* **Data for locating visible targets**
____________
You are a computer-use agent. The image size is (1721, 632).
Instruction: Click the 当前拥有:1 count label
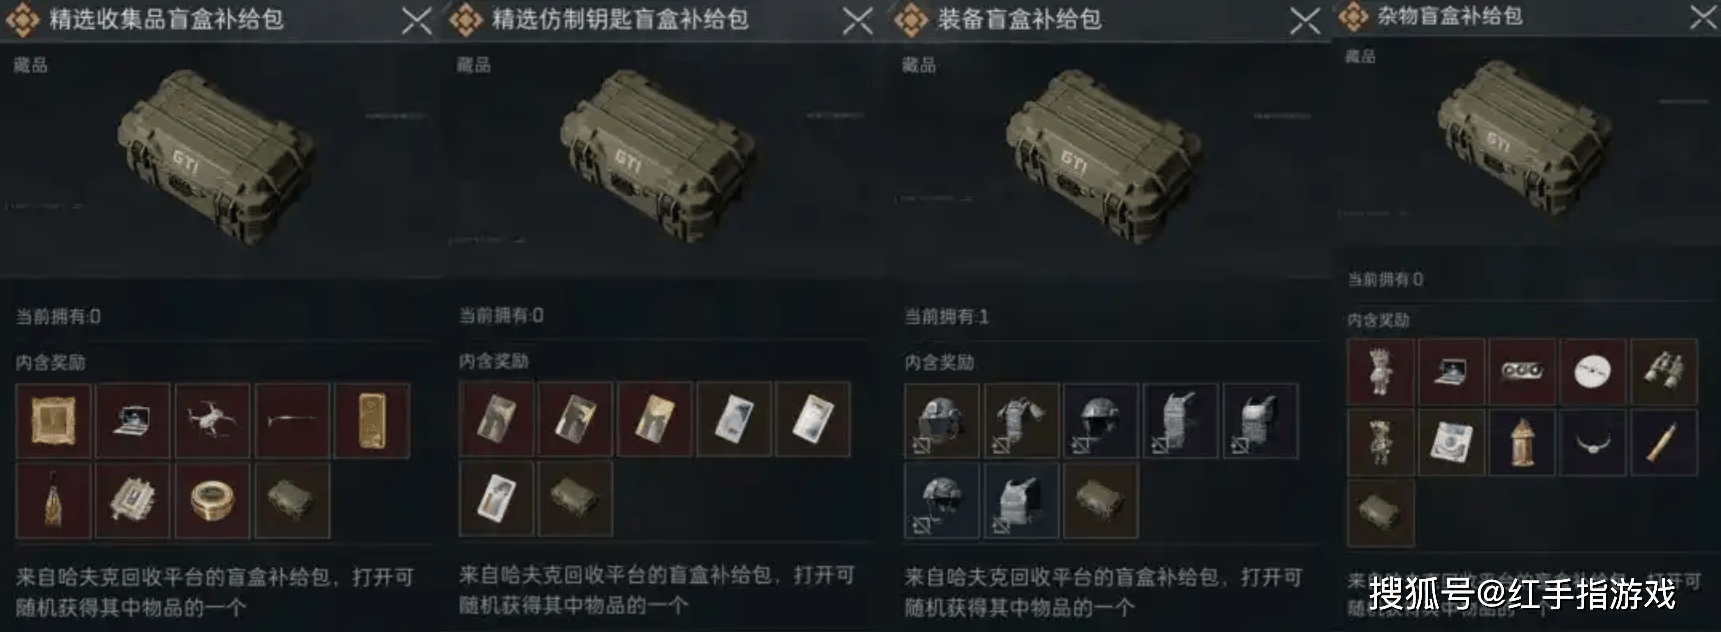[946, 316]
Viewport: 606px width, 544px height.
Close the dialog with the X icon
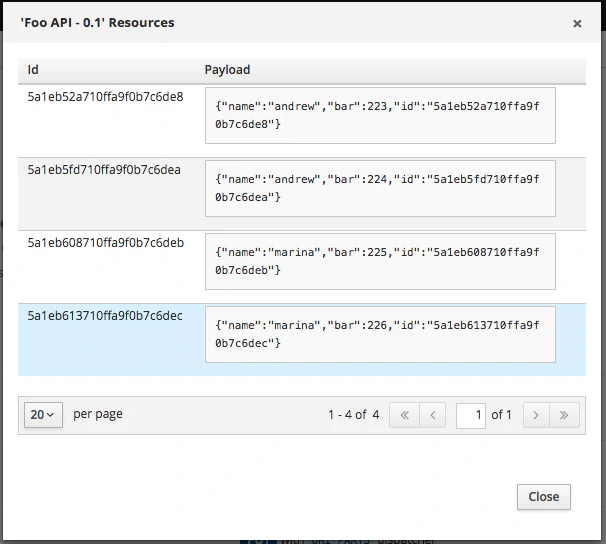[x=577, y=24]
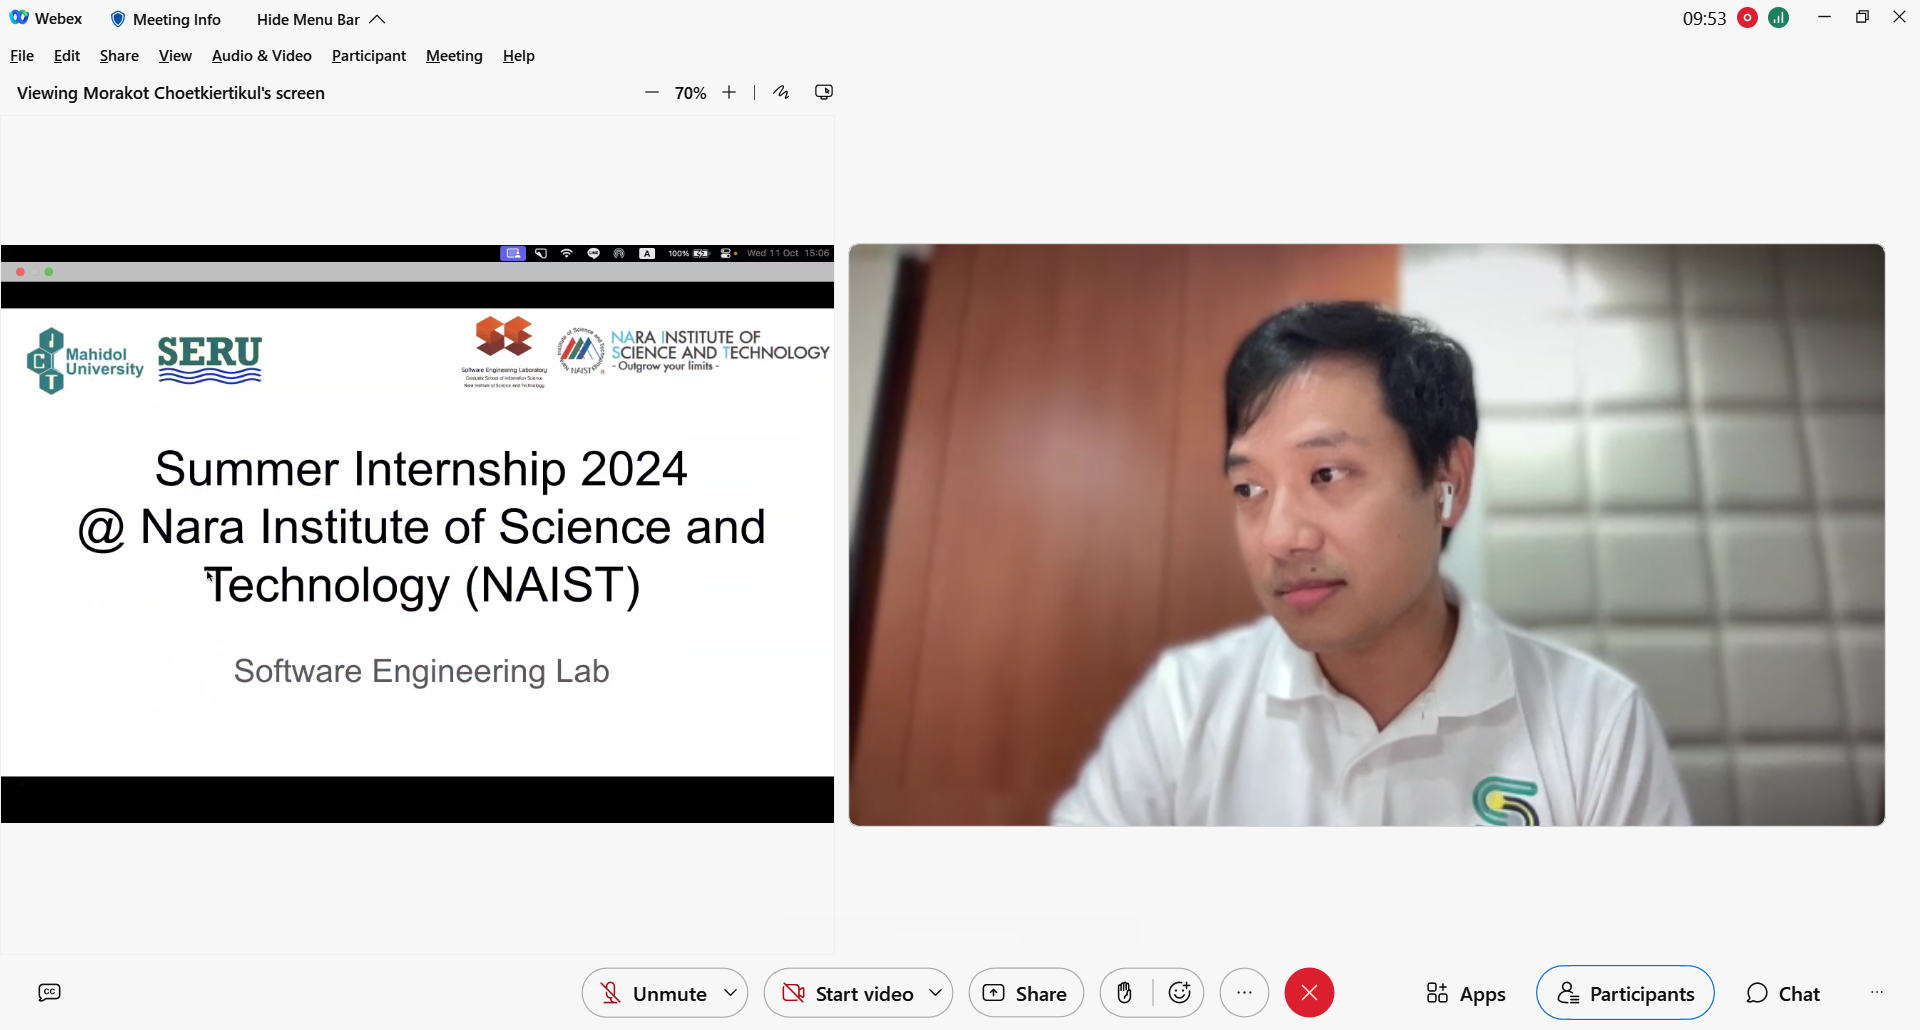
____________
* **Your goal**
Present every line of the records above as a numbered list, omitting blank lines and leaving out the pictures.

* **Answer to this exercise**
1. You are a computer-use agent. The image size is (1721, 632).
2. Instruction: Click the 当前拥有:1 count label
3. [946, 316]
4. Viewport: 606px width, 544px height.
5. Close the dialog with the X icon
6. [x=577, y=24]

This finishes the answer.